**TASK DIRECTIONS**
Convert the rows into a JSON list of strings, starting with the line that contains "Open the DB size panel title menu" and going on through the last line of the rows, with one string per line and blank lines skipped. Leave the pictures out of the answer.

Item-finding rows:
* START *
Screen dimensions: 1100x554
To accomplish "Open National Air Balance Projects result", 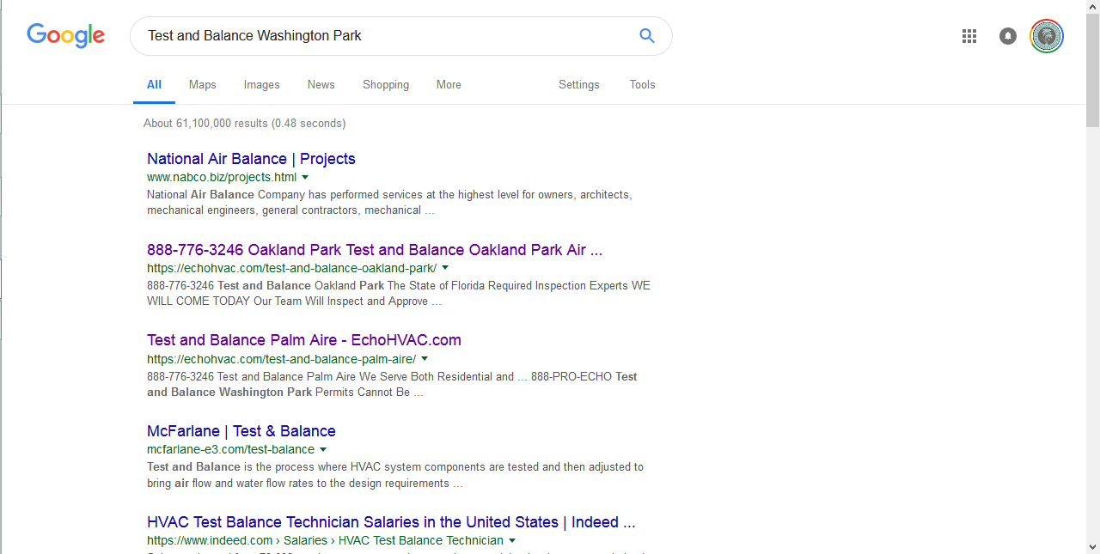I will click(x=251, y=159).
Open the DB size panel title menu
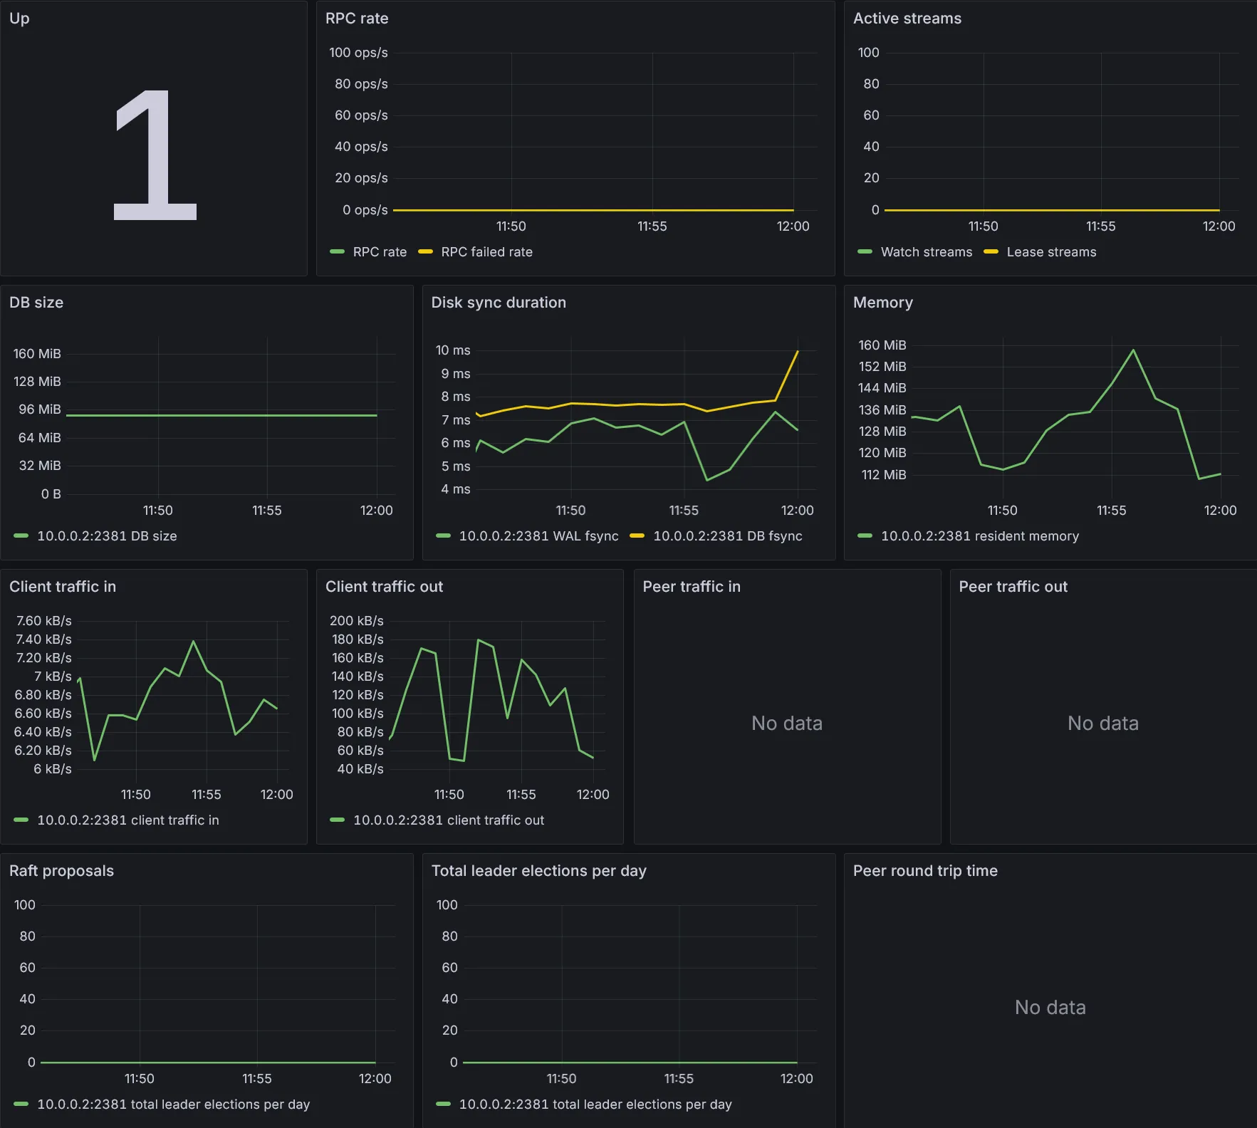1257x1128 pixels. 36,303
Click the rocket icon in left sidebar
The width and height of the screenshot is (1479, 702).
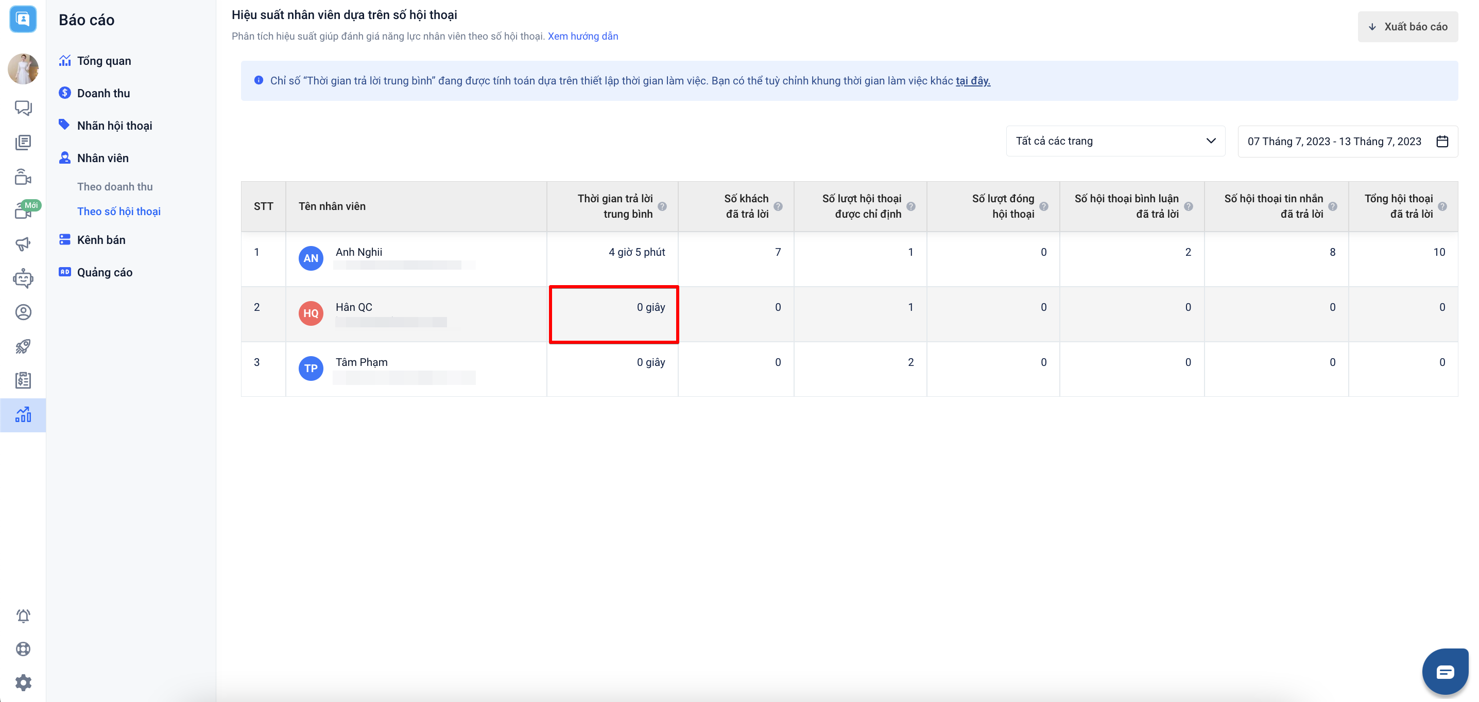click(23, 346)
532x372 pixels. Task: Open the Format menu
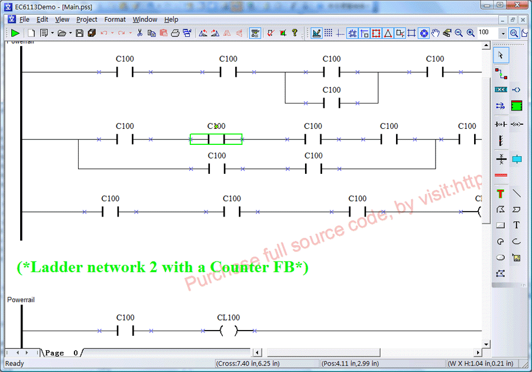point(115,20)
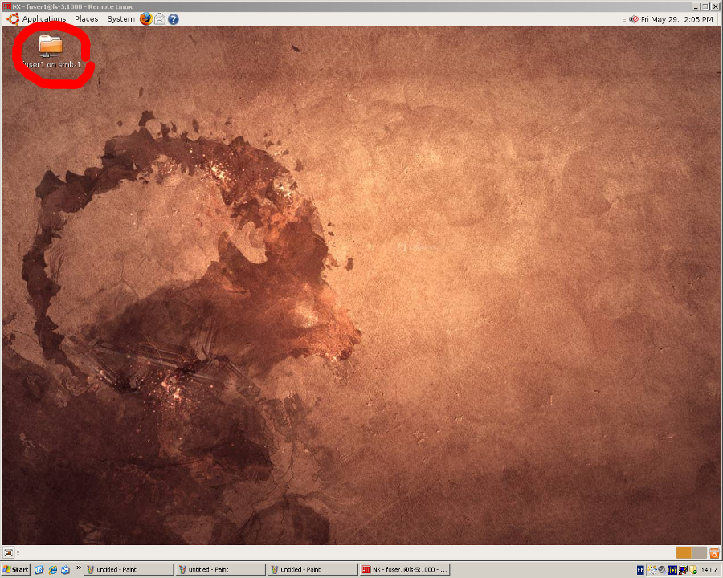Viewport: 723px width, 578px height.
Task: Open the Applications menu
Action: (x=43, y=18)
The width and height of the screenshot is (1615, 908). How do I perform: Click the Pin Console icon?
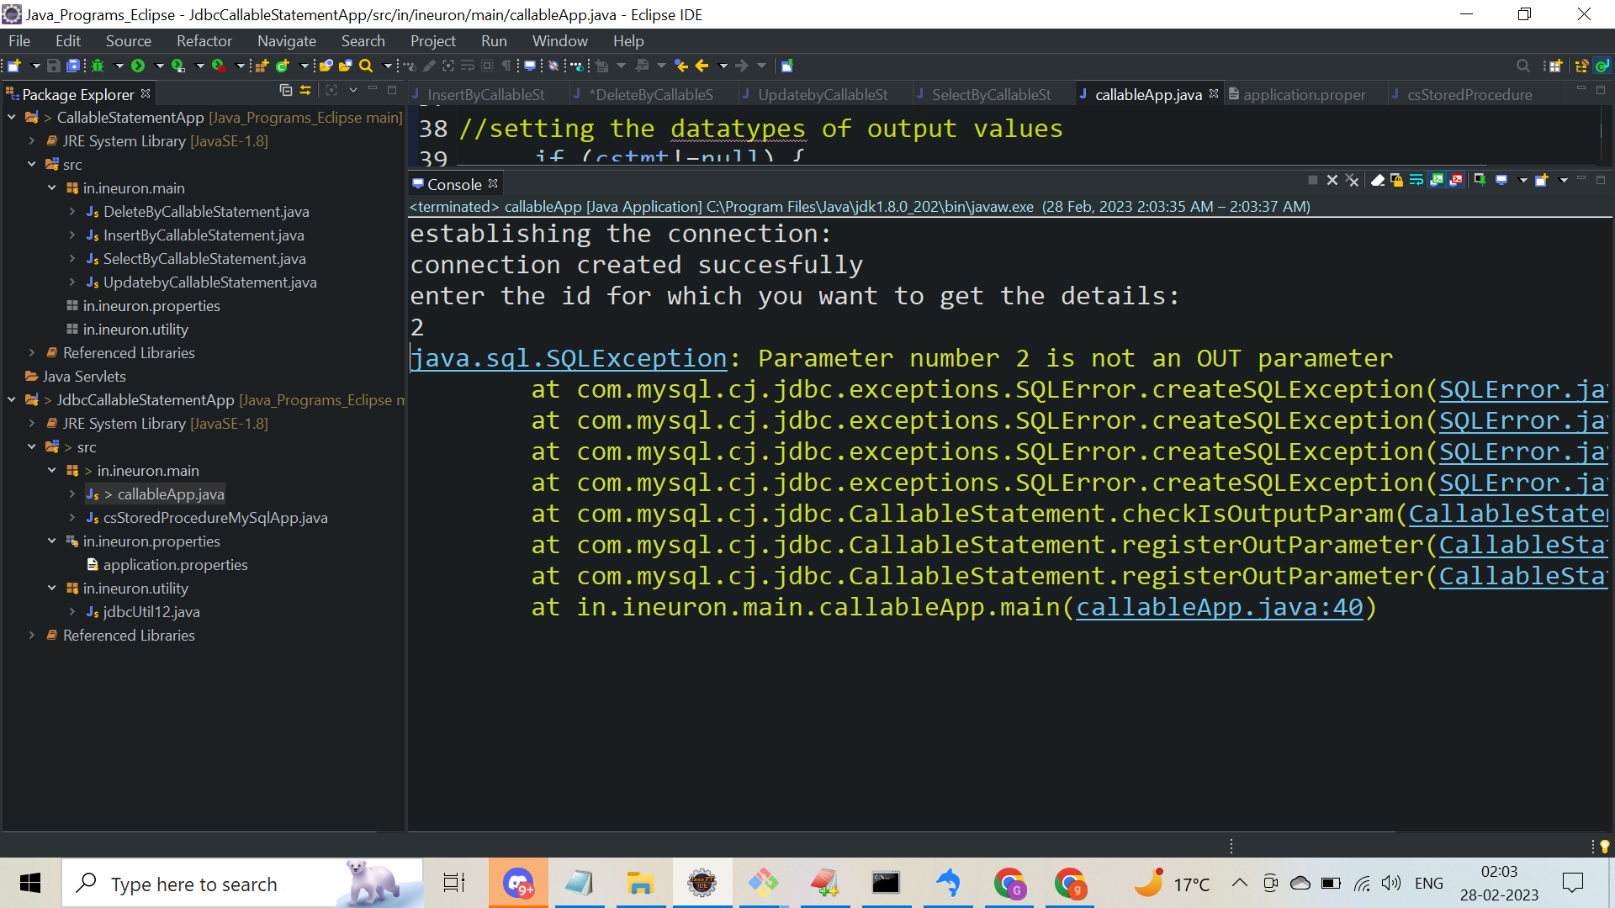pos(1480,180)
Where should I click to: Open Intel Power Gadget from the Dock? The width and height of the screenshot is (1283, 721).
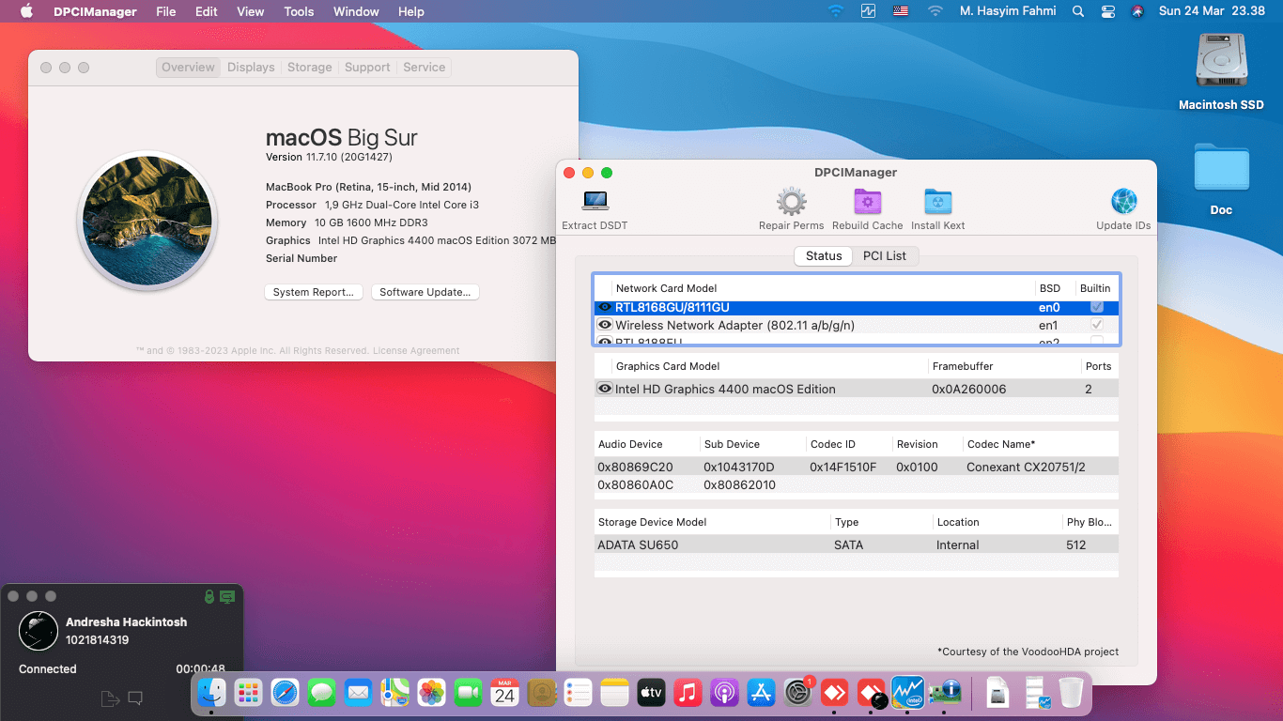click(x=908, y=693)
* END *
**FINISHED TASK**
[
  "Open the DB size panel title menu",
  "1257x1128 pixels. 36,303",
  "Click the rocket icon in left sidebar",
  "The width and height of the screenshot is (1479, 702).",
  "click(23, 346)",
  "532x372 pixels. Task: Open the Format menu",
  "point(115,20)",
  "Viewport: 723px width, 578px height.",
  "Task: Open the Applications menu",
  "Action: (x=43, y=18)",
  "The width and height of the screenshot is (1615, 908). How do I perform: Click the Pin Console icon?",
  "pos(1480,180)",
  "Where should I click to: Open Intel Power Gadget from the Dock? The width and height of the screenshot is (1283, 721).",
  "click(x=908, y=693)"
]